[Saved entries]
----

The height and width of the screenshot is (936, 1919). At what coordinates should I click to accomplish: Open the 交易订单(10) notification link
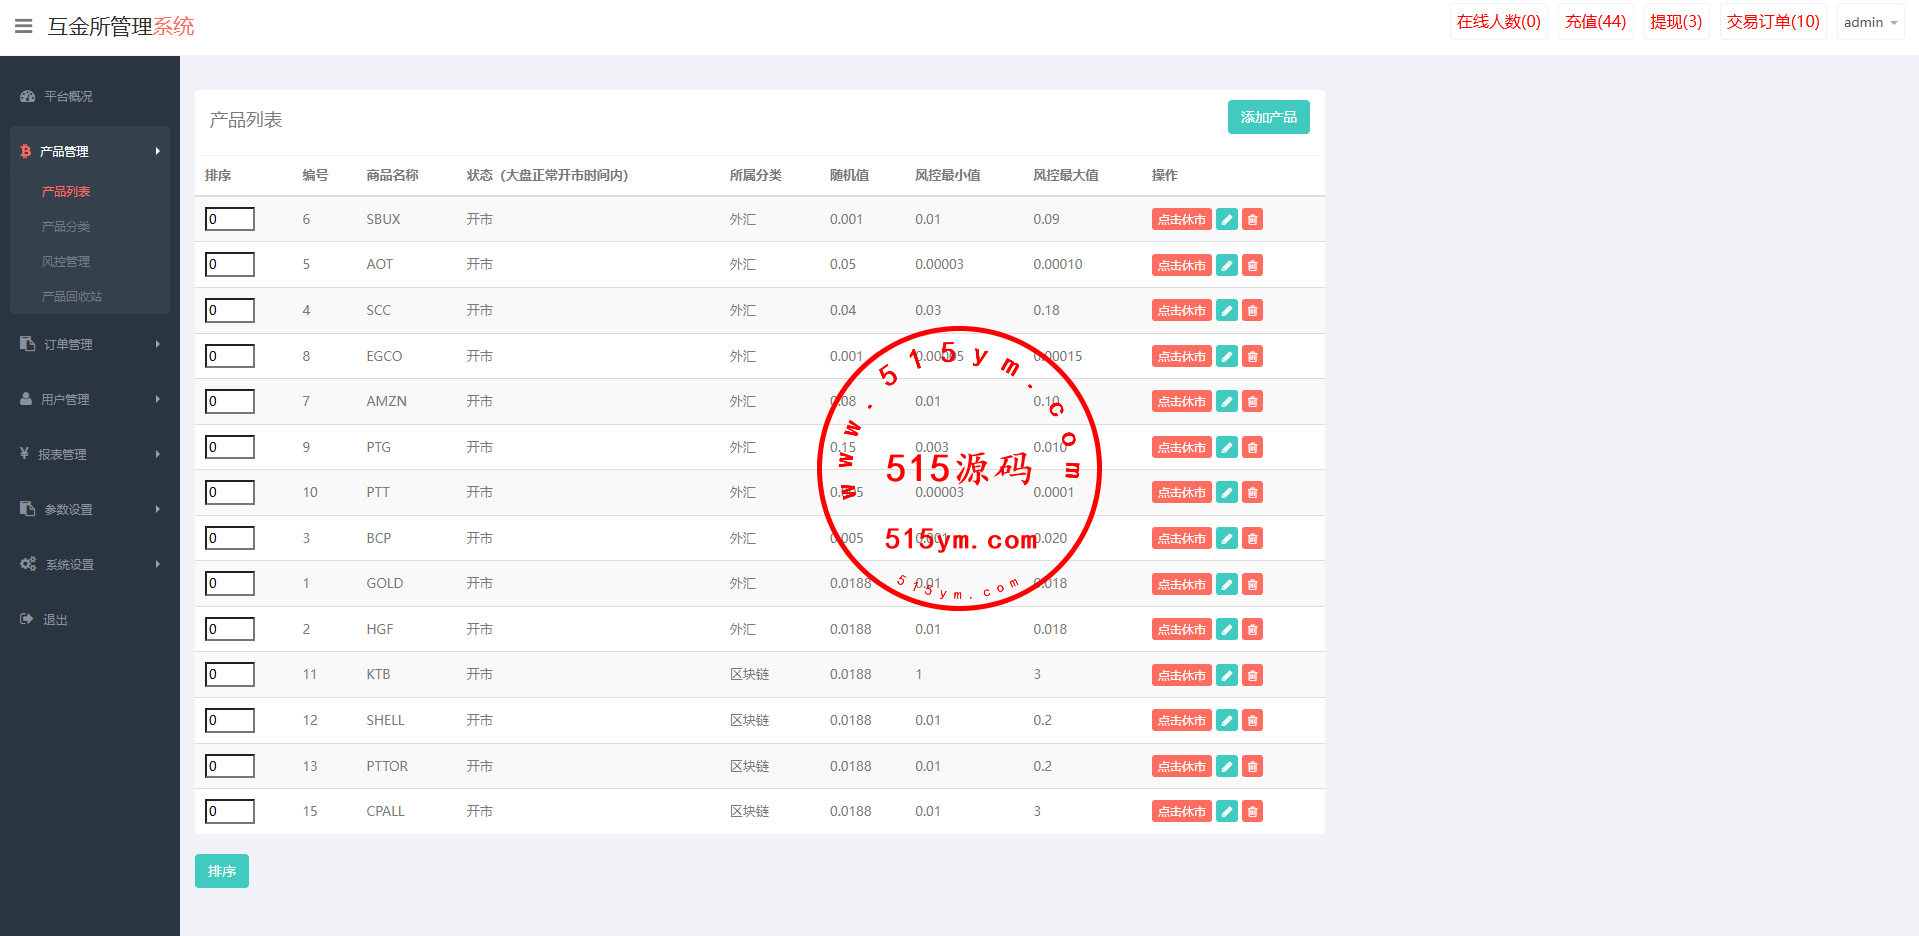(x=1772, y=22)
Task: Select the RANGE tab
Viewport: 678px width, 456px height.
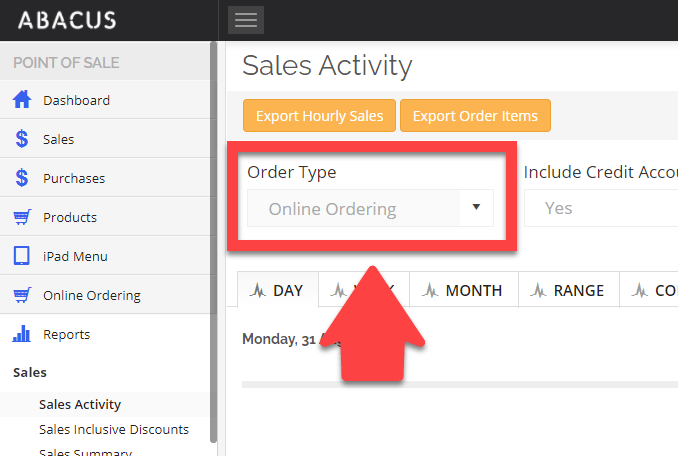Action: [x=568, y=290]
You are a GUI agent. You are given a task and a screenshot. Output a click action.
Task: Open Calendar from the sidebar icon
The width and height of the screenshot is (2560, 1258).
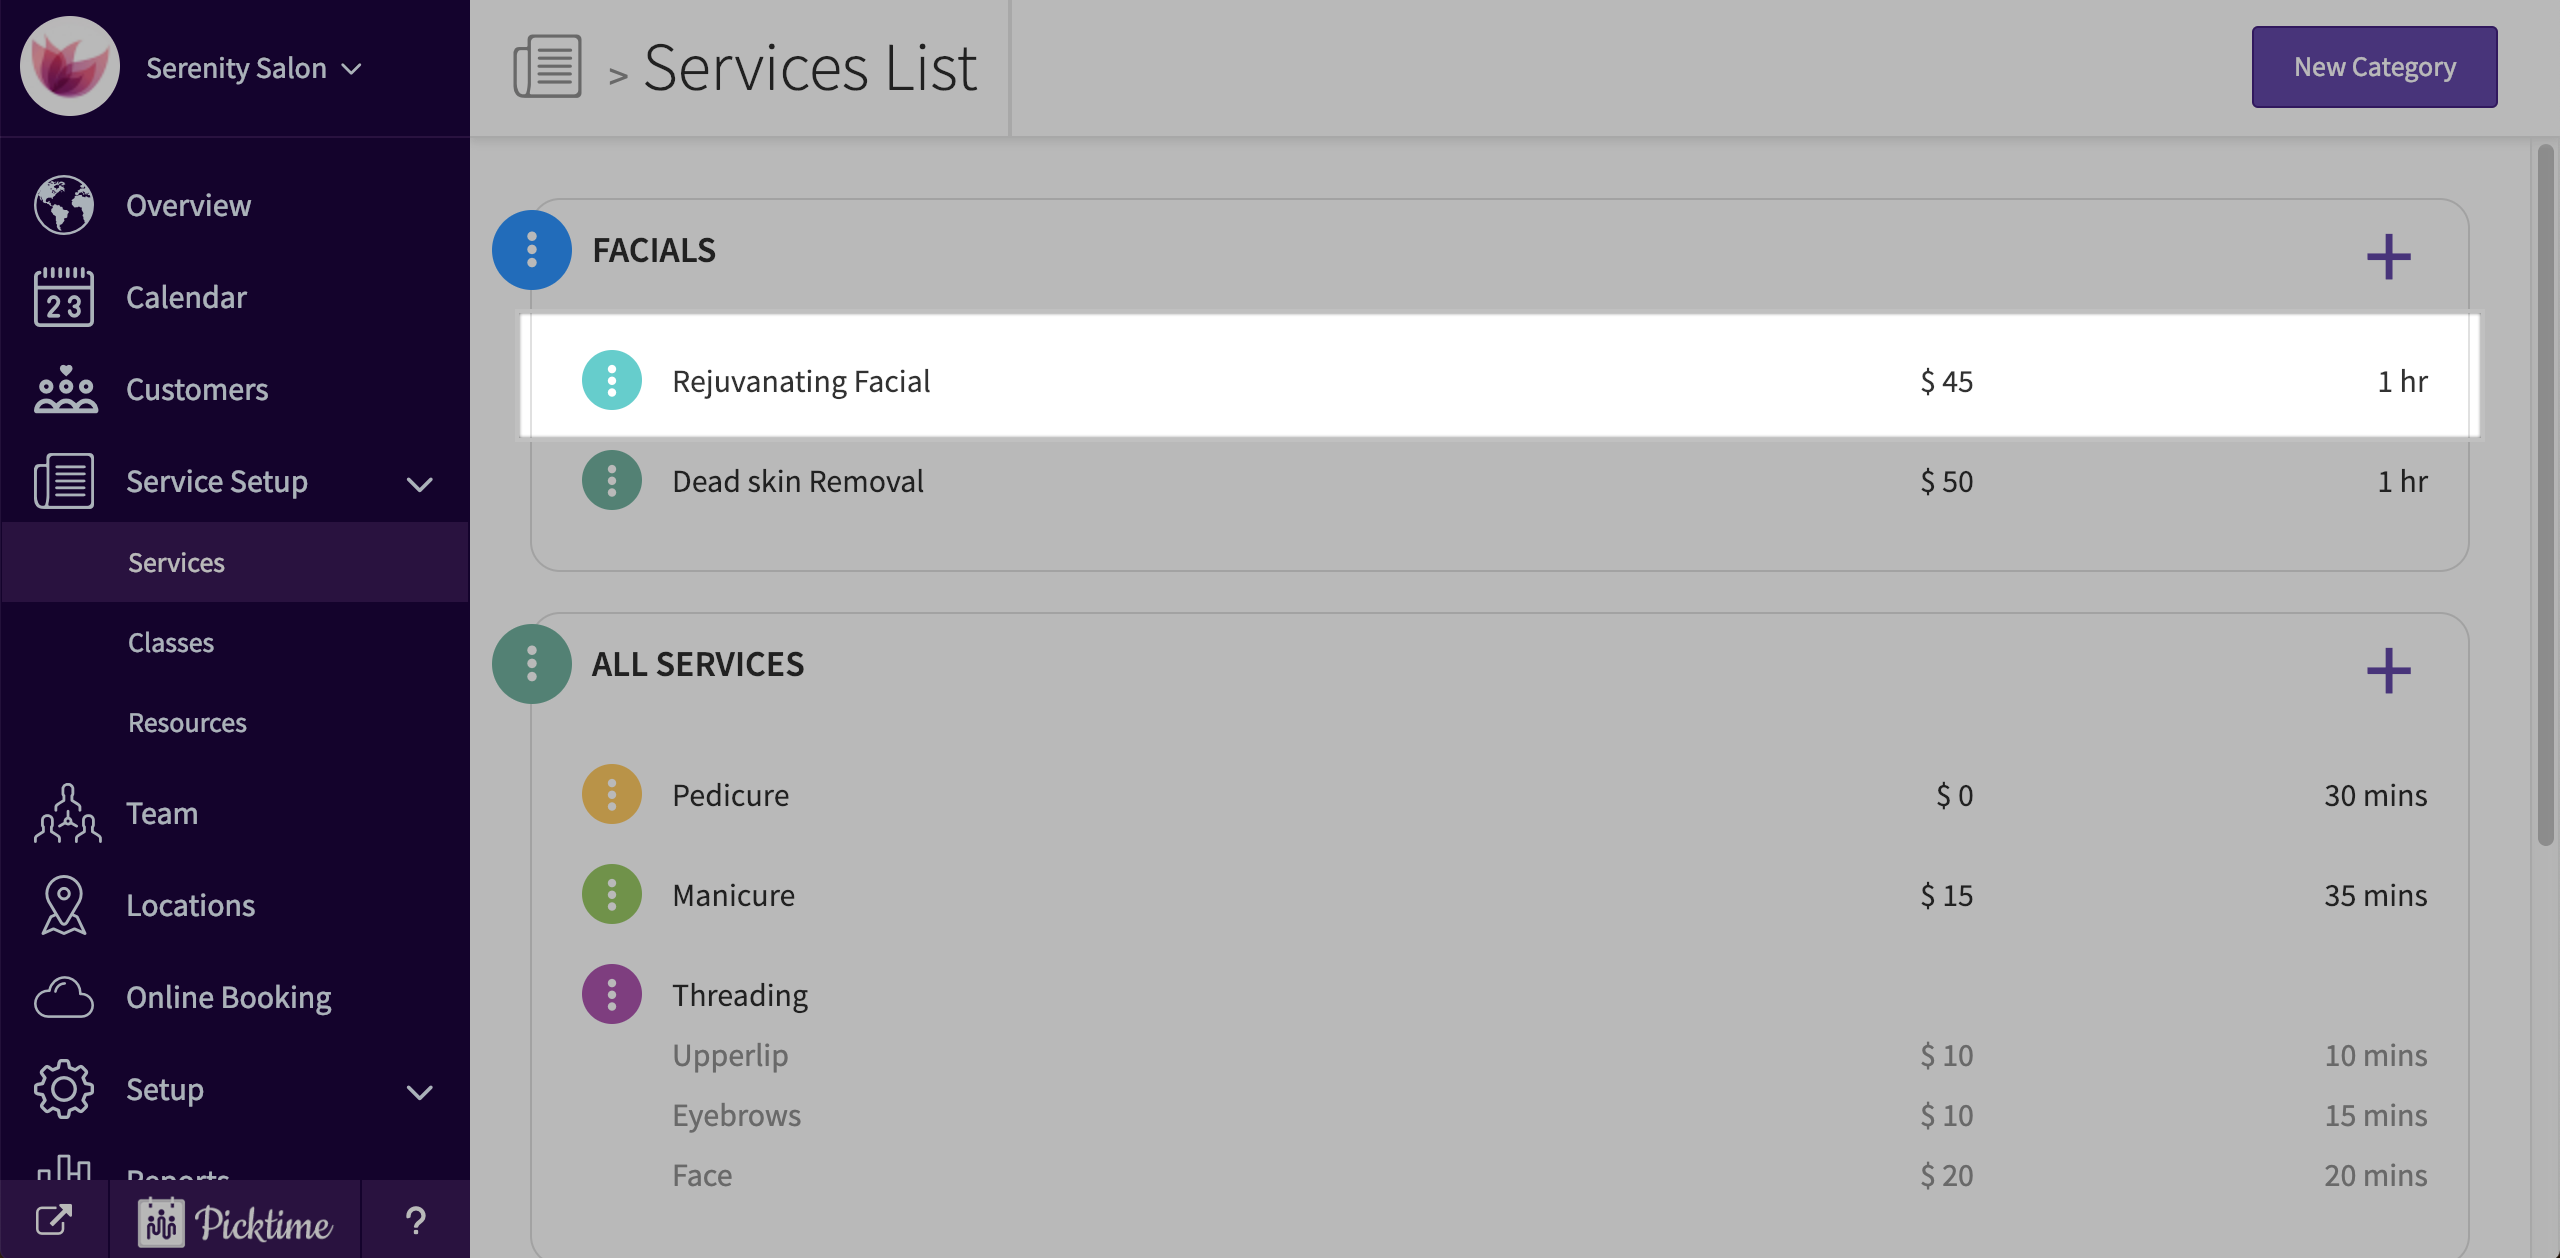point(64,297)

----

Problem details: Reproduce every entry above exactly, and omit the pictures.

Exercise output:
The height and width of the screenshot is (936, 1919). At what coordinates should I click to accomplish: Open the 交易订单(10) notification link
(x=1772, y=22)
Task: Select the RANGE tab
Viewport: 678px width, 456px height.
Action: [x=568, y=290]
You are a GUI agent. You are given a task and a screenshot. Output a click action.
Task: Open Calendar from the sidebar icon
The width and height of the screenshot is (2560, 1258).
point(64,297)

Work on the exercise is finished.